Linearity, LOD and LOQ
The IS method was employed to calculate the content of 23 bioactive markers in O. sanctum. The stock solution was diluted with acetonitrile to ten different concentrations for the construction of calibration curves. The linearity of calibration was determined using the analytes-to-IS peak area ratios versus the nominal concentration, and the calibration curves were constructed with a weight (1/a'2) factor by least squares linear regression. The applied calibration model for all curves was y = ax + b, where y = peak area ratio (analyte/IS), x = concentration of the analyte, a = slope of the curve and b = intercept. The LODs and LOQs were measured with S/N of 3 and 10, respectively, as criteria. All the calibration curves indicated good linearity with correlation coefficients (r2) from 0.9971 to 1.0000 within the test ranges. The LOD for 23 analytes varied from 0.041 to 0.357 ng/mL and LOQ from 0.124 to 1.082 ng/mL.
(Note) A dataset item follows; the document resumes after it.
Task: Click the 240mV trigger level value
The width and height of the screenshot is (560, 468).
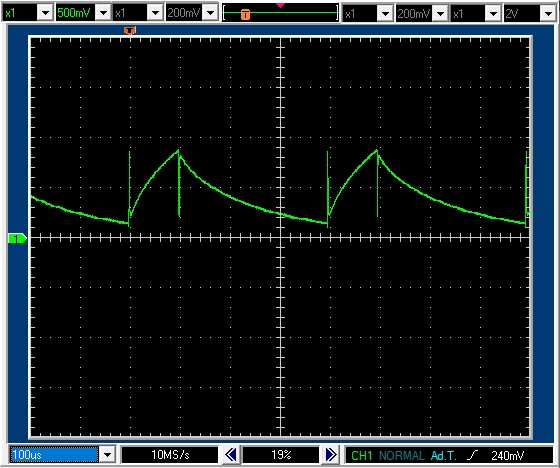Action: tap(508, 455)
Precision, Stability and Recovery
The intra- and inter-day variations, which were chosen to determine the precision of the developed method, were investigated by determining twenty three analytes with IS in six replicates during a single day and by duplicating the experiments on three consecutive days. Variations of the peak area were taken as the measures of precision and expressed as % RSD. The overall intra- and inter-day precisions were not more than 1.98%. Stability of sample solutions stored at room temperature was investigated by replicate injections of the sample solution at 0, 2, 4, 8, 12 and 24h. The RSD values of stability of the 23 analytes are <2.91%.
A recovery test was applied to evaluate the accuracy of this method. Three different concentration levels (high, middle and low) of the analytical standards were added to the samples in triplicate, and average recoveries were determined. The developed analytical method had good accuracy with overall recovery in the range from 95.10% to 103.04% (RSD < 1.68%).